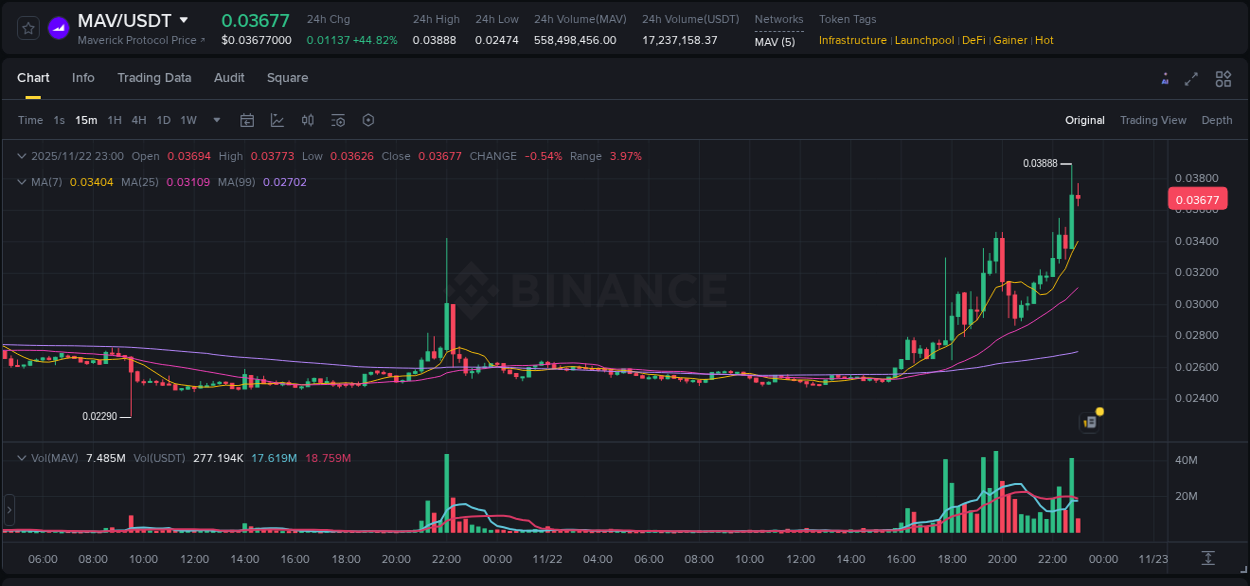This screenshot has height=586, width=1250.
Task: Launch the AI assistant icon
Action: [1165, 78]
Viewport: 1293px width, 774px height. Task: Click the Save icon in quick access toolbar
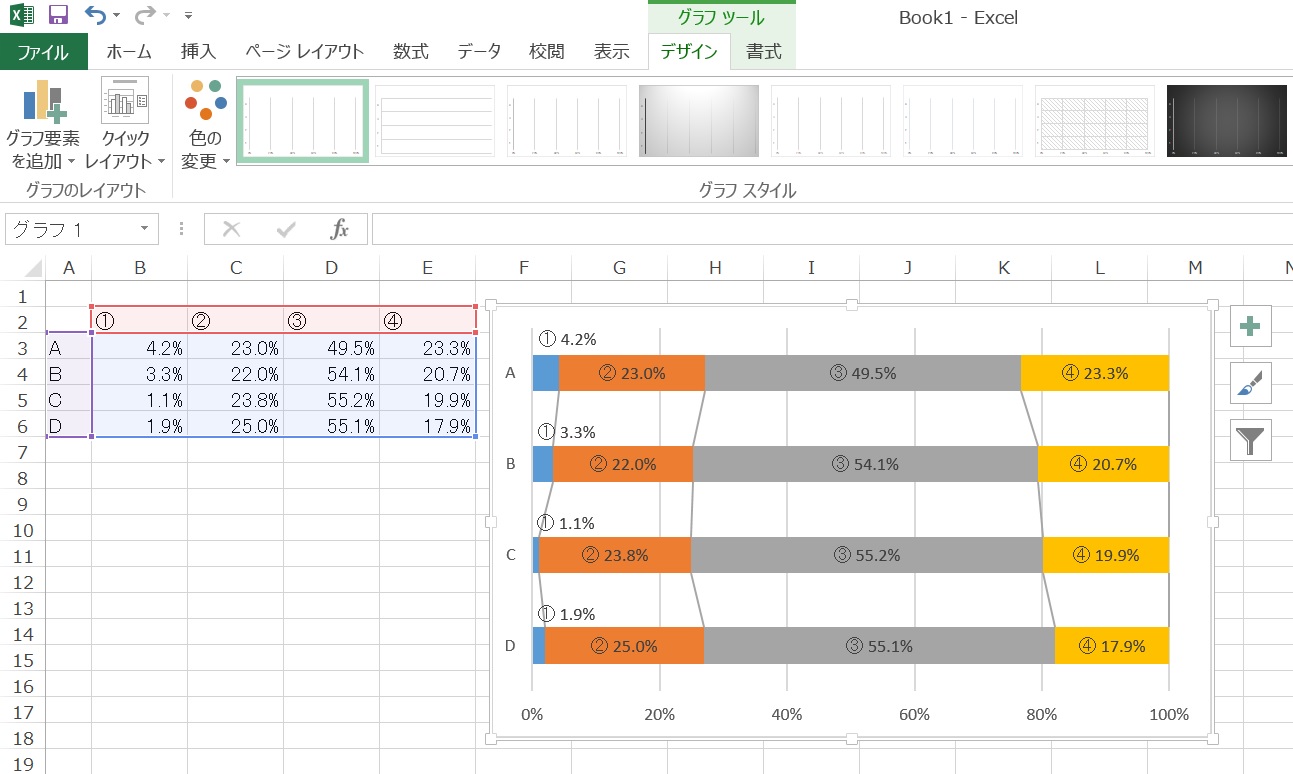point(58,15)
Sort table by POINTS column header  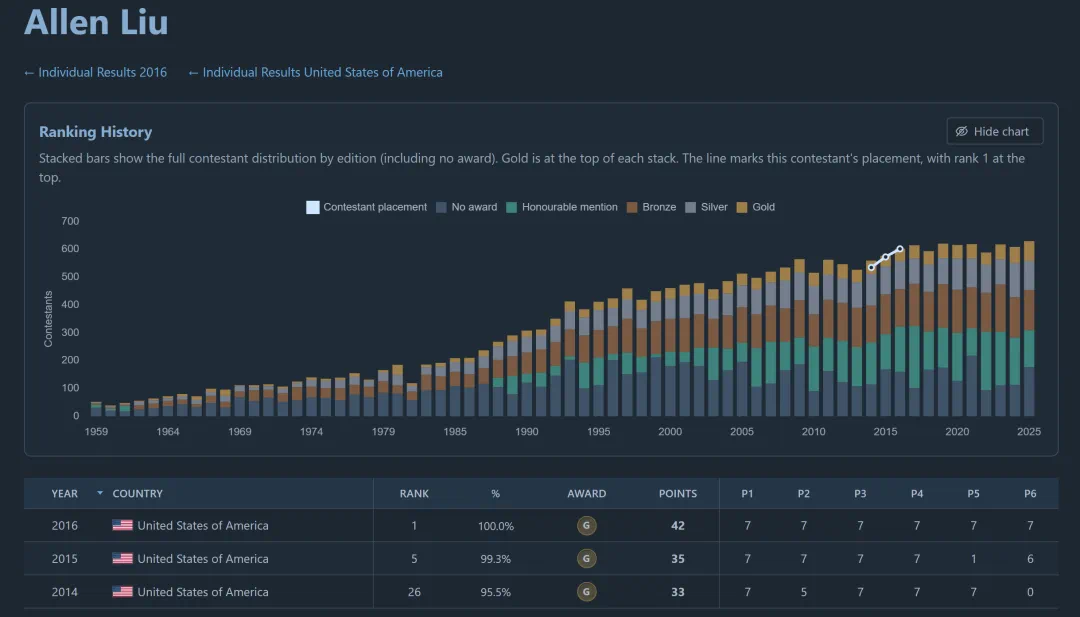tap(678, 494)
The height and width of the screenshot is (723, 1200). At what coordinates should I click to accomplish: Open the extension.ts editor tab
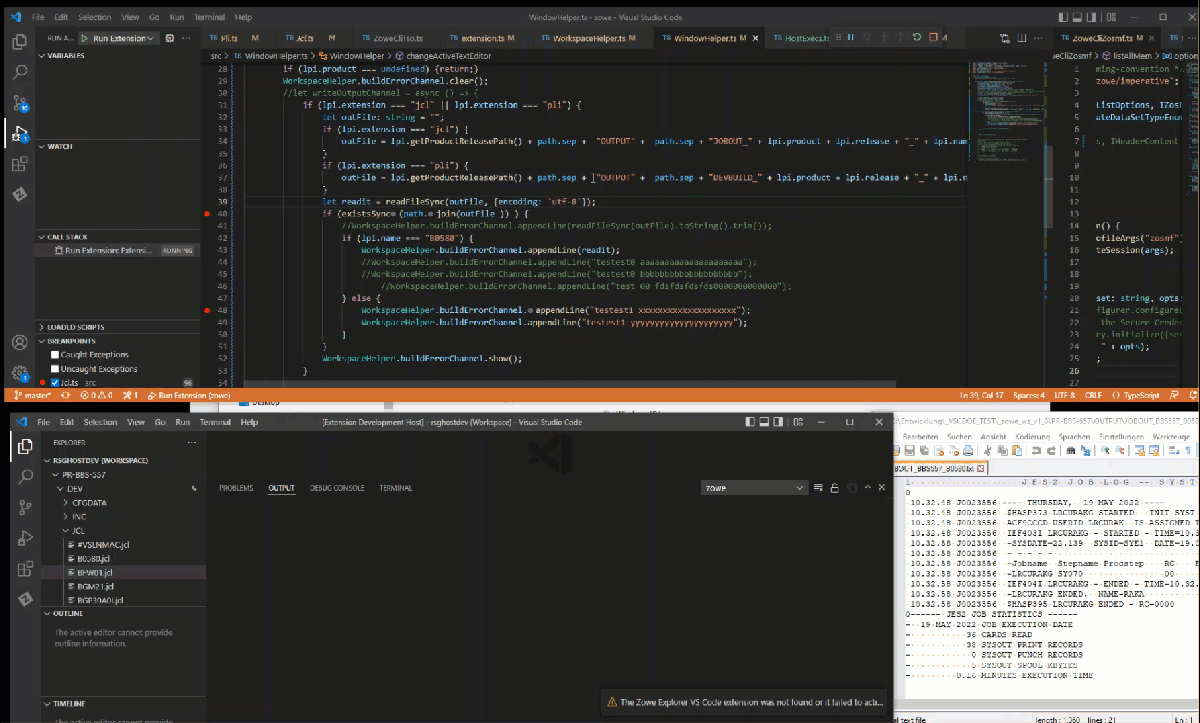tap(480, 38)
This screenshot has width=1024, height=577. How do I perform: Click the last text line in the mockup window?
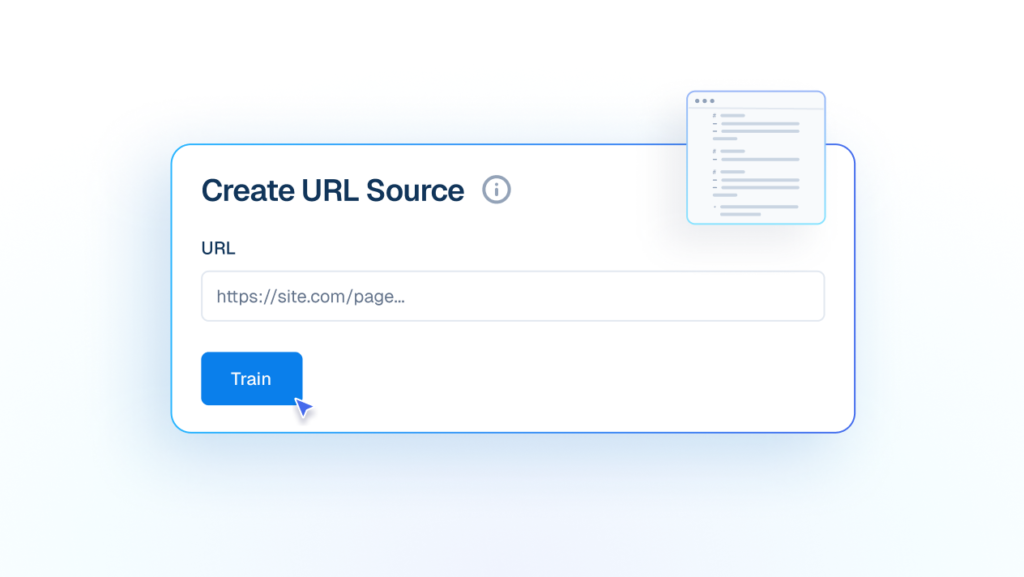740,214
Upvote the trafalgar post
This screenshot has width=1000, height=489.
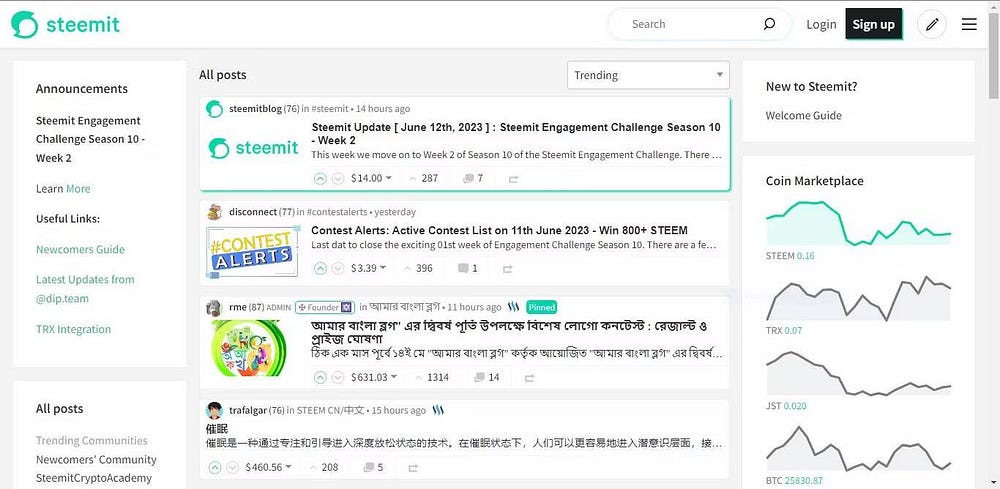(x=215, y=467)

▶ [TASK TO COMPLETE]:
The answer must consist solely of the lines from the line containing "Upvote the trafalgar post" to the end of the data, reproduced exactly, with every picture left out.

▶ [RESULT OF THIS EXERCISE]:
Upvote the trafalgar post
This screenshot has width=1000, height=489.
(x=215, y=467)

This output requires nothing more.